***** TEXTO DE LECTURA *****
Repito, estas son particularidades surgidas de mi criterio personal, que no
excluyen contemplar tantas otras posibilidades y experiencias, así como las
diversas formas narrativas y poéticas que no necesariamente se contraponen,
sino que se suman.
Todo depende, supongo, de los
límites del talento personal, y a qué llamamos con este nombre.
¿Cuáles son estos límites?
No hay más remedio que vivir, aún encerrados en una habitación, como
dicen que lo hizo Emily Dickinson, y ponerse a escribir lo que una ventana nos
concede del mundo, y permitir que surja todo lo que nuestra imaginación es
capaz de fabricar con esa concesión.
Para eso se
necesita austeridad y silencio. Virtudes, sin duda, difíciles de obtener. Hay
quienes prefieren la incontenible verborragia explicativa como una forma de
auto convencerse de los propios argumentos, y otros que gritan y desarman los
elementos de las cosas, como si esas cosas pudiesen darles la razón o hallar en
ellas los fragmentos indivisibles de la tranquilidad. Austeridad y silencio
como dos altos muros, o dos campos absolutamente llanos sin límites precisos,
ante y en los cuales gritan las Furias sin lograr respuestas. Porque los muros
no escuchan ni dejan atravesar el sonido chirriante de sus voces, ni en los
llanos hay construcciones que generen ecos. Ellas sólo esperan las
consecuencias de sus gritos, que lenta y permanentemente horadarán las piedras.
***** MATERIAL PROPORCIONADO *****
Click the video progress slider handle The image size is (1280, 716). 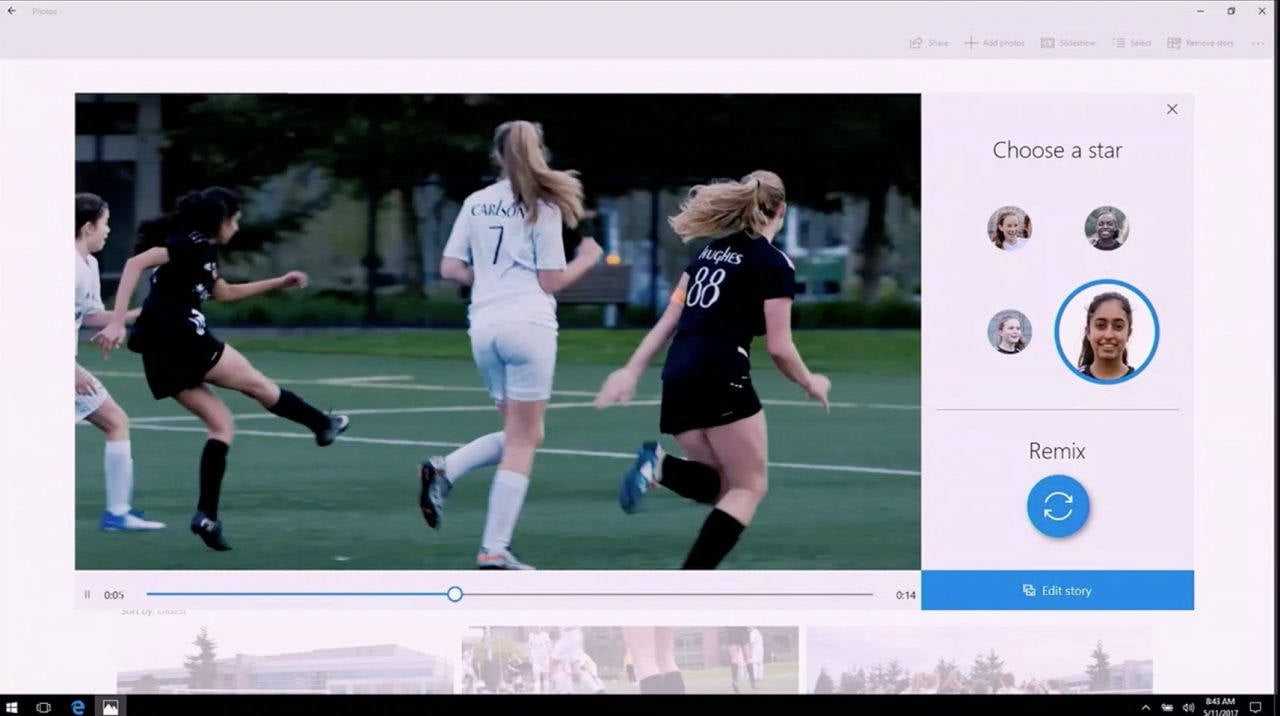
*****
▶ **CONSIGNA 1**: Indica si cada afirmación concuerda con el texto sobre la austeridad y el silencio, con un sí o un no y las palabras del texto que lo deciden: (a) las particularidades mencionadas excluyen otras posibilidades y experiencias; (b) la austeridad y el silencio son virtudes difíciles de obtener; (c) los muros dejan atravesar el sonido de las voces de las Furias.
▶ **CONSIGNA 2**: Enumera todo lo que, según el texto sobre la austeridad y el silencio, esas particularidades no excluyen contemplar.
▶ **CONSIGNA 3**: Por favor, transcribe el fragmento del texto sobre la austeridad y el silencio que empieza con "Repito, estas son" y sigue hasta "que se suman.".

▶ **SOLUCIÓN 1**:
(a) No: "que no excluyen contemplar tantas otras posibilidades y experiencias".
(b) Sí: "Virtudes, sin duda, difíciles de obtener."
(c) No: "los muros no escuchan ni dejan atravesar el sonido chirriante de sus voces".

▶ **SOLUCIÓN 2**:
- tantas otras posibilidades
- experiencias
- las diversas formas narrativas y poéticas

▶ **SOLUCIÓN 3**:
Repito, estas son particularidades surgidas de mi criterio personal, que no
excluyen contemplar tantas otras posibilidades y experiencias, así como las
diversas formas narrativas y poéticas que no necesariamente se contraponen,
sino que se suman.